Woman, in particular, open their hearts and their sexuality when they feel safe, cherished and honored. As she matures, different things turn her on. She opens when her partner cares for her vulnerability. She gets hot when he appreciates her unique beauty. She is happier when he makes her a priority. When a woman is loved this way, she can open to the full range of her natural sensual energies. 

When a woman feels unsafe or insecure, she may shut down and put up barriers. Trust defines her ability to reveal her heart, and her heart is connected to her passion. If a woman in a relationship has lost her sex drive, there's often a good reason: she feels scared, unsafe, or uncertain.

Her man might be directing his primary attention elsewhere – to his work, or to his own interests, or to another person. He may have become indifferent or withdrawn, and he isn’t communicating about what’s going on. His silent withdrawal feels like a threat to her, which prevents her from opening to love and loving.  When she closes off, he withdraws even further – and the downward spiral continues, until they are estranged, or a crisis occurs.

Regardless of what caused the shutdown, it is possible to restore the flow of love. We teach our clients to "Care to Repair". It begins by facing the truth of the disconnection, and acknowledging that neither partner has felt particularly loving or sexy lately. The next step is to express the mutual desire to restore the connection through a brief ritual of reconciliation.

Care to Repair: How to Restore Broken Love
When a relationship has been damaged by an argument, fight, or withdrawal, it can be repaired by this simple 8-step healing ritual:

1. One partner recognizes the damage, tells the truth about it, and extends an invitation to restore connection.
Example:
"Well, we did it again. We got into a fight and we each withdrew. We broke our loving connection. Are you willing to care and repair with me?"

2. The other partner remembers their deep love for their sweetheart, and chooses to restore the broken connection.
Example:
"Yes, I’m still feeling hurt, but I'm willing to do our 'Care to Repair' process."

3. If they're not capable of doing so at the moment, they say exactly when they would be willing to do so.
Example:
"I appreciate your invitation, but I can't right now. I'm still feeling too hurt. I'd like another hour by myself to recover my wits. Then I’'l be ready to try."

4. Begin the ritual by each person stating his or her responsibility and role in the conflict. (It doesn't matter who "started" it. You are both expressing the willingness to repair.)
Example:
He: "I'm sorry I hurt your feelings in our interaction."
She: "I'm sorry for raising my voice and saying hurtful things back, rather than listening to your needs."

5. Re-align with your loving intention to "care and repair". Look your partner in the eyes, and remember that your love is bigger than the conflict. Speak of your love and your desire to return to harmony.
Example:
She: "I love you, and I want us be more kind to each other when we disagree."
He: "I want us both to feel respected and cared for, especially when we disagree. Help me learn how to support you so you feel deeply loved and heard."

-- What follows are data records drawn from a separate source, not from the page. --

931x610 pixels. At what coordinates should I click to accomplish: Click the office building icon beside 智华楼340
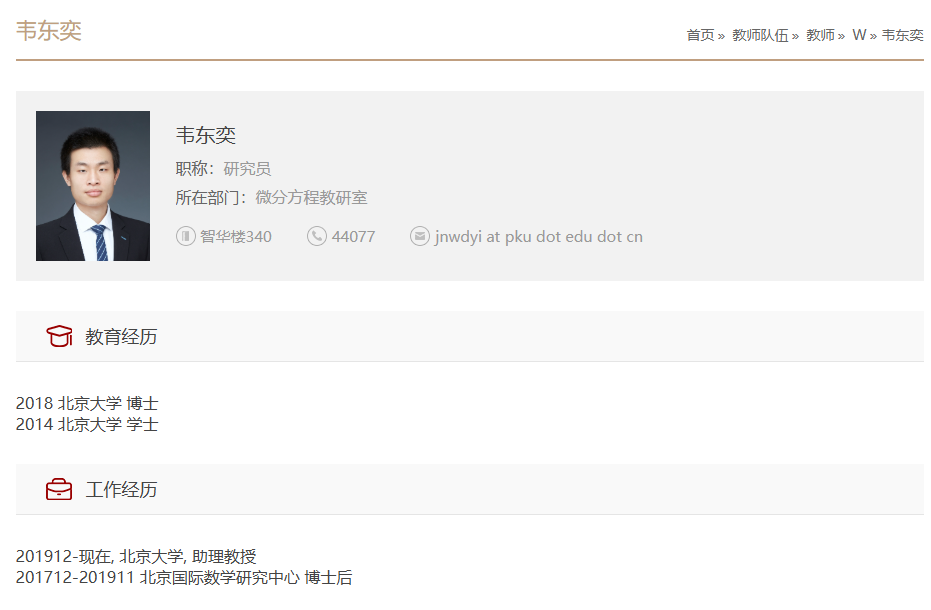(185, 236)
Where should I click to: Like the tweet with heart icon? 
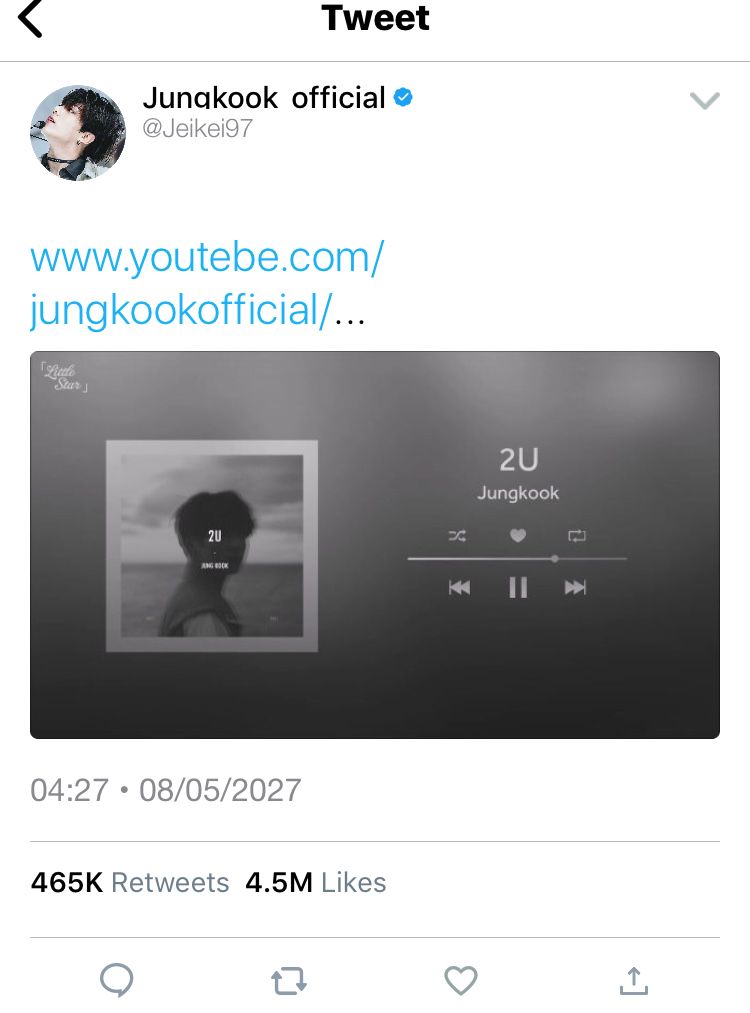pyautogui.click(x=461, y=981)
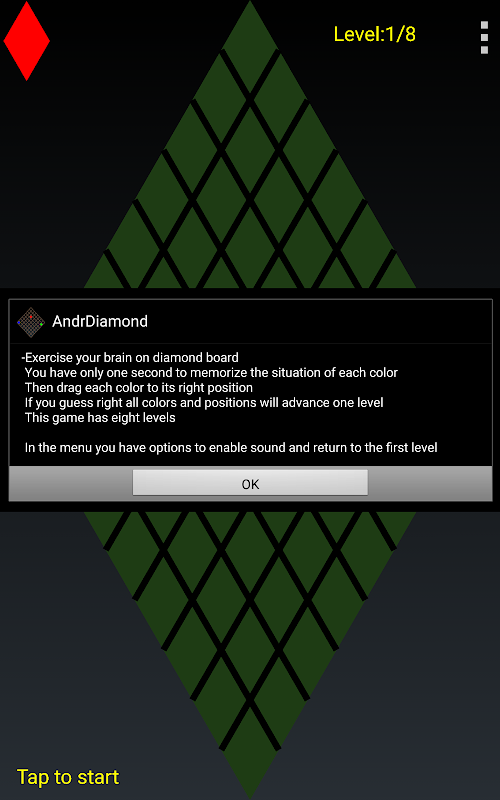Open the three-dot overflow menu
This screenshot has width=500, height=800.
[484, 37]
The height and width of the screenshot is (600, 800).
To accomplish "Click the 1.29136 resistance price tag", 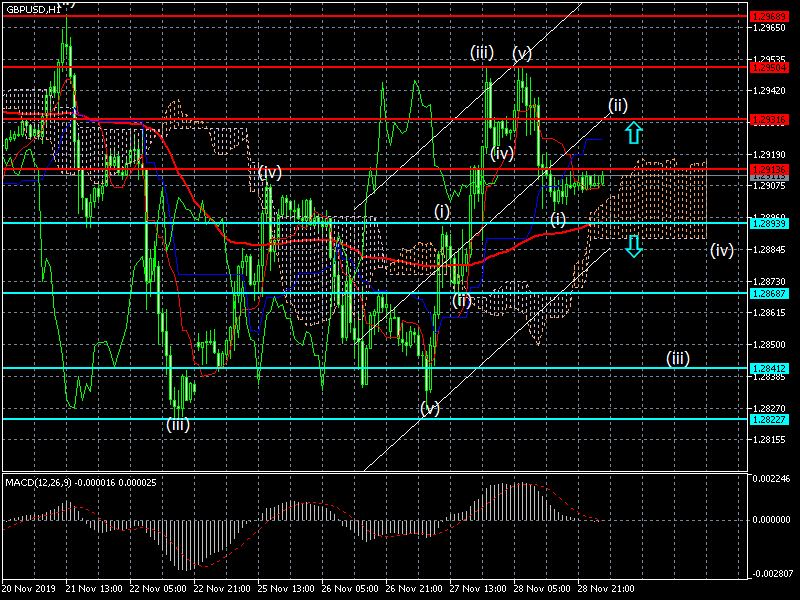I will [769, 169].
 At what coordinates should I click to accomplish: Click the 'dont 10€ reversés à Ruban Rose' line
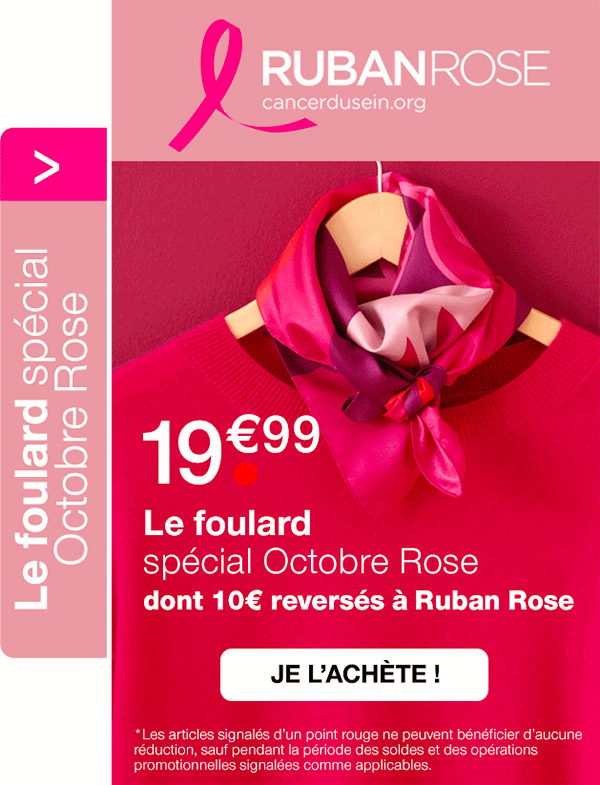[359, 601]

6. Make a promise to do your best. Don't expect perfection from yourself or the other person. Say one thing you will do to repair the damage.
Example: 
He: "I know what triggered me. You reminded me of my judgmental Dad. I'm going to do my best to listen to your feelings, because they're important and true for you. I know you only criticize me when you don't feel heard or honored.
She: "I know that my criticism can be harsh  I learned that from my Mom. I will do my best to offer my point of view in ways that are respectful rather than diminishing."

7. Forgive, thank, and appreciate your partner.
Example:
He: "Thank you for hearing me. I forgive you for being human, and I appreciate your willingness to forgive me. It touches me that you want to repair with me as soon as we get triggered."
She: "Thank you, Honey. I do forgive you, and I forgive myself for reacting from that old childhood hurt that makes me so sensitive to your criticism. I love you so much, and I feel that you care about healing and growing with me."

8. With your hearts more open, feel how much you care for each other. Hold each other gently. If appropriate, celebrate by jumping into bed and letting your passion for each other flow through your heart. (Note: This is optional, and highly recommended! ☺)

More from YourTango: Healing Love: How To Open Up To Your Partner

When your partner expresses their care, and their desire to repair the connection, you can relax back into your natural, open state of loving them. No one is perfect — we all make mistakes. We each have sensitivities and old wounds that can easily get poked.  We react to what the other person said or did, and we can react in hurtful ways.  We don't mean to hurt each other, and sometimes we do. The key to repair is that we both care enough to reach out and re-connect, to mend what has been broken, and return to the love that is between us — as soon as possible. Keep reading...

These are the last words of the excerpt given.